Hong Kong-listed real estate developer Lippo Ltd says it and an associated business, Lippo Worldwide Investments Ltd, have completed their exit from a South Korea casino project at Incheon that is led by U.S. casino group Caesars Entertainment Corp.
Lippo said it and Lippo Worldwide would receive considerations and payments of up to approximately US$23.5 million in aggregate.
Lippo stated in a Friday filing the group had disposed of its entire share interest in a joint venture holding company for the scheme and terminated its involvement in a transaction regarding proposed acquisition of land for the project.
In return for giving up its interest in the issued shares of LOCZ Holdings Pte Ltd to a new joint venture – formed by the Caesars group and a unit of mainland China real estate developer Guangzhou R&F Properties Co Ltd – the Lippo group is to receive a consideration of approximately US$12.2 million.
Additionally a deposit of US$6.6 million was refunded to Lippo Worldwide – a British Virgin Islands registered company – regarding the land deal. The Lippo group received a further sum of approximately US$2.7 million related to money that had been advanced to LOCZ Korea Corp, a unit of the original joint venture.
Another strand of the disposal exercise is that a unit of Guangzhou R&F Properties has agreed to pay US$2 million in the event that a land deal is closed for phase two of the proposed casino project.

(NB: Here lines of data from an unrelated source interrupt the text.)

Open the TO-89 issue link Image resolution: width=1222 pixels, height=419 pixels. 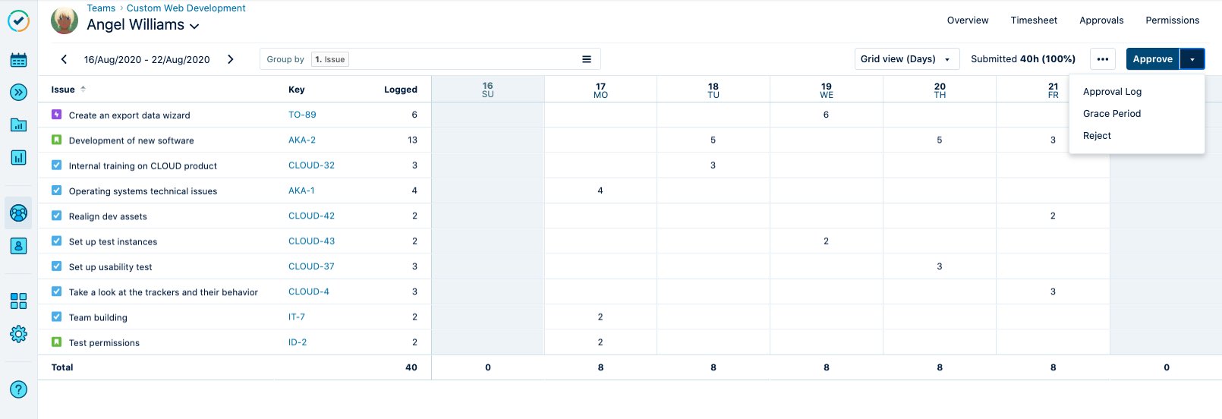click(302, 115)
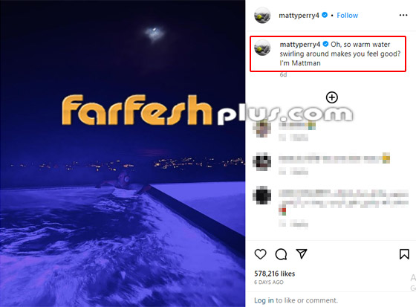Open the three-dots more options menu
Viewport: 416px width, 307px height.
pyautogui.click(x=403, y=15)
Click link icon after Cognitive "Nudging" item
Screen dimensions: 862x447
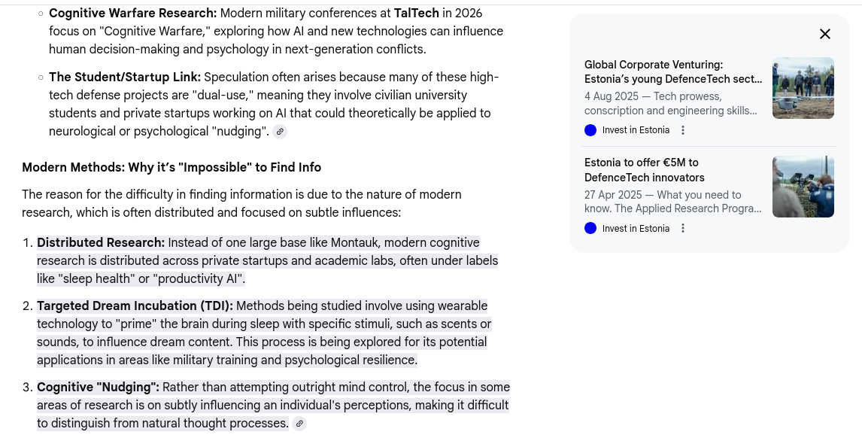tap(299, 424)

As a result of the disposal exercise, OUE International Holdings Pte Ltd, a unit of Singapore real estate business OUE Ltd, a firm also controlled by Lippo, is also exiting the project.

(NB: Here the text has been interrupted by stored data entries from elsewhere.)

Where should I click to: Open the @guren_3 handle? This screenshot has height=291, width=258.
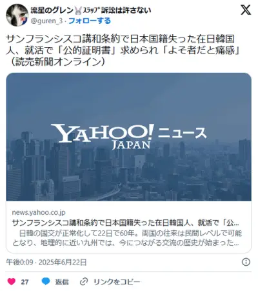tap(46, 21)
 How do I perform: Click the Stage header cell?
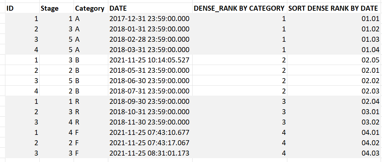(57, 8)
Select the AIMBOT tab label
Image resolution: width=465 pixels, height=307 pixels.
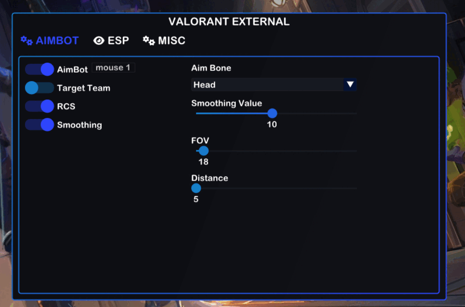pos(57,41)
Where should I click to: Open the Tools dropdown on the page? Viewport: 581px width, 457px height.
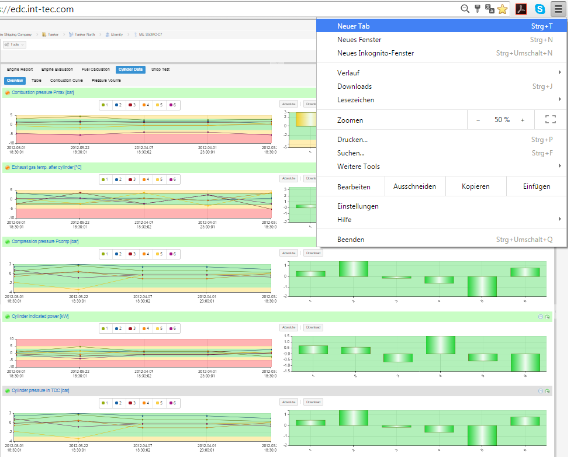click(x=13, y=44)
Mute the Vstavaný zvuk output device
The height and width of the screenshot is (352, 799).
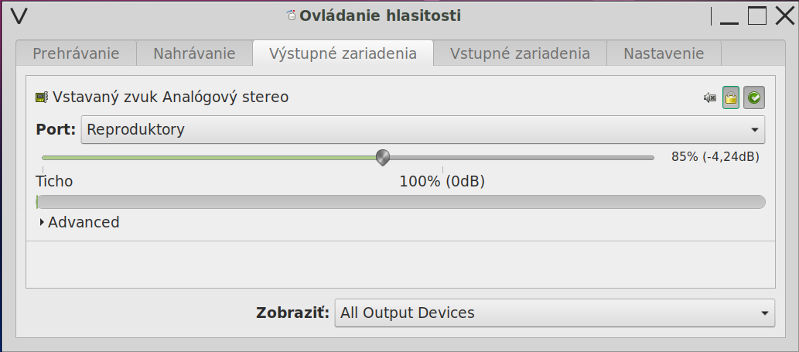[709, 97]
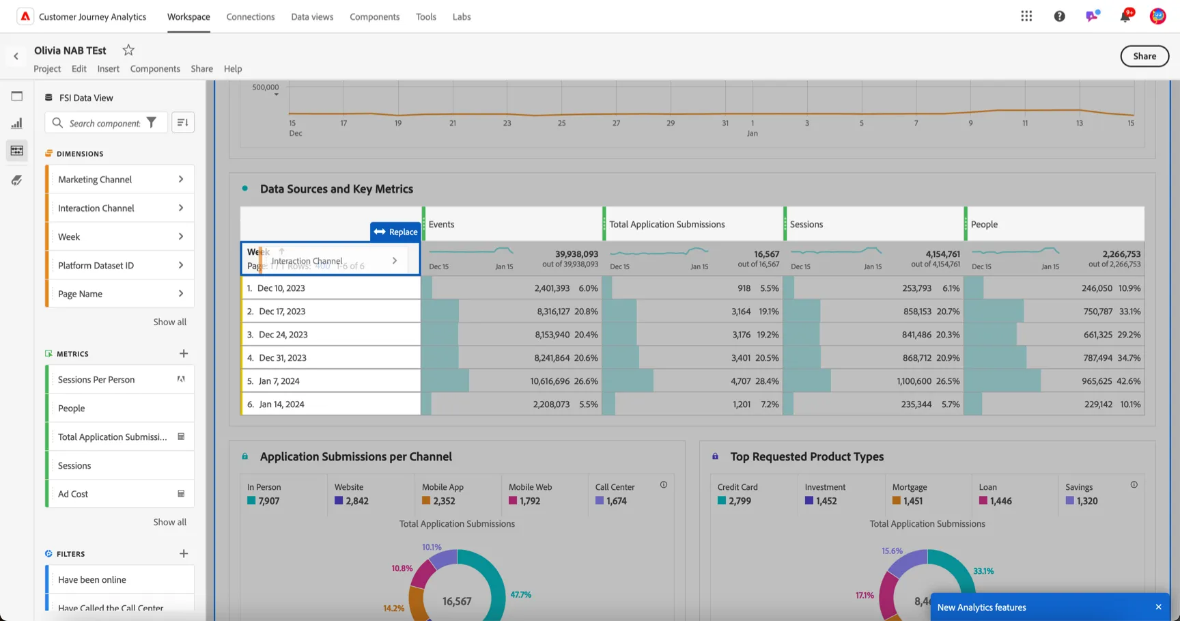Expand the Marketing Channel dimension chevron
This screenshot has width=1180, height=621.
pos(181,179)
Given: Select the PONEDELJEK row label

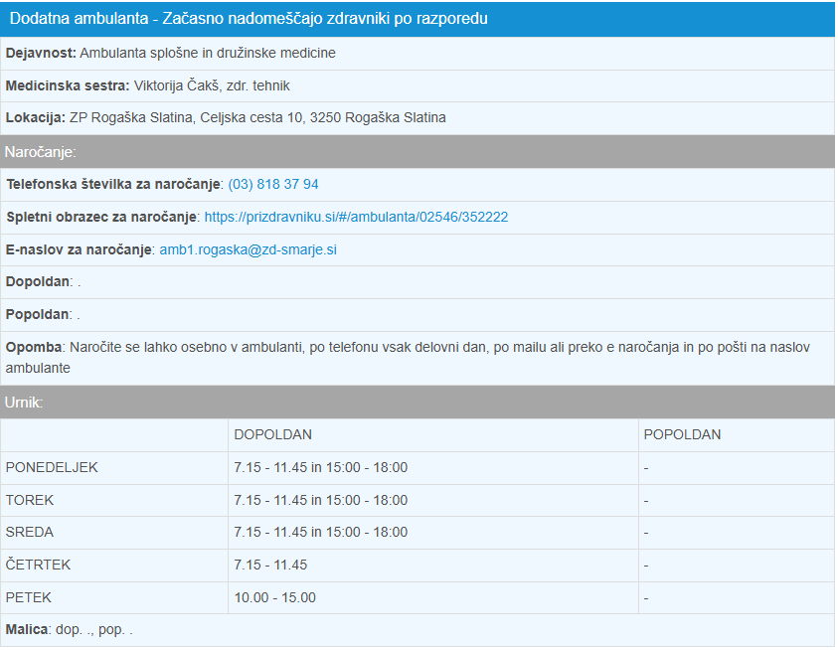Looking at the screenshot, I should [x=52, y=467].
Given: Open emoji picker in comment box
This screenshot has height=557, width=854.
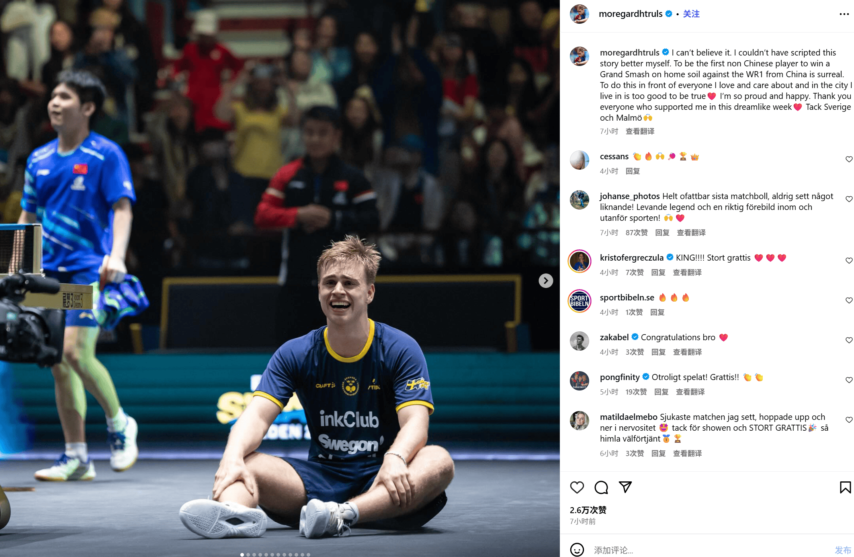Looking at the screenshot, I should tap(577, 550).
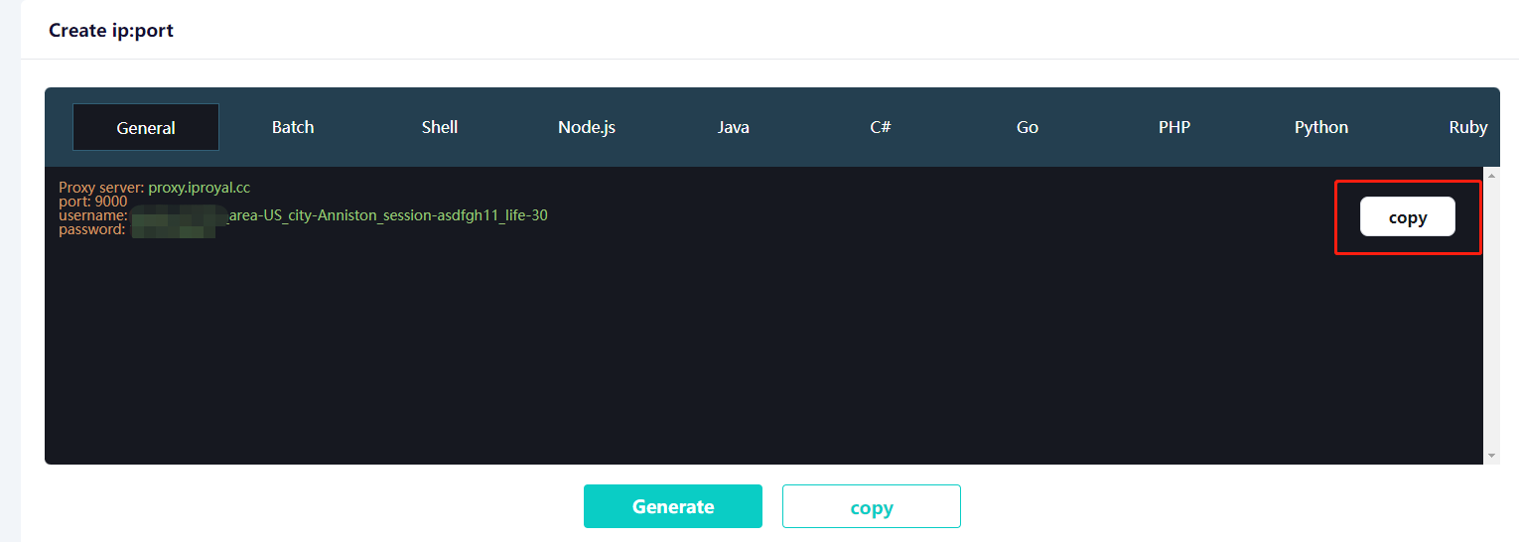Viewport: 1519px width, 542px height.
Task: Select the Shell code tab
Action: click(x=440, y=127)
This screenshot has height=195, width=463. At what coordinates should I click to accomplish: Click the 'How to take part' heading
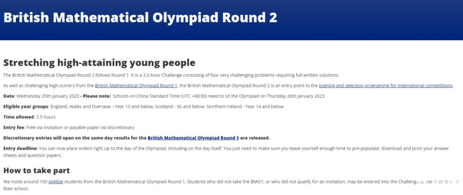(x=37, y=171)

Lippo had said in a December 29 filing that “conditional approval” for its exit had been received from South Korea’s Ministry of Culture, Sports and Tourism.
The firm had stated in the same filing it was seeking to dispose of its interest in the project “in light of the current outlook for the gaming industry in North Asia and the volatility of the global economy”.
An investment analyst covering the casino industry said in a March 6 note that reported geopolitical tensions between China and South Korea over the deployment of a U.S. missile system in the latter country could divert Chinese tourists from South Korea and toward Macau.
Steven Tight, president of international development for Caesars Entertainment, told GGRAsia in a January interview the South Korea scheme – described as a US$700-million venture – was “currently targeting completion at the end of 2019 or early 2020” and would be “right-sized,” “supportable” and “without reliance on the Chinese VIP [gambler] market”.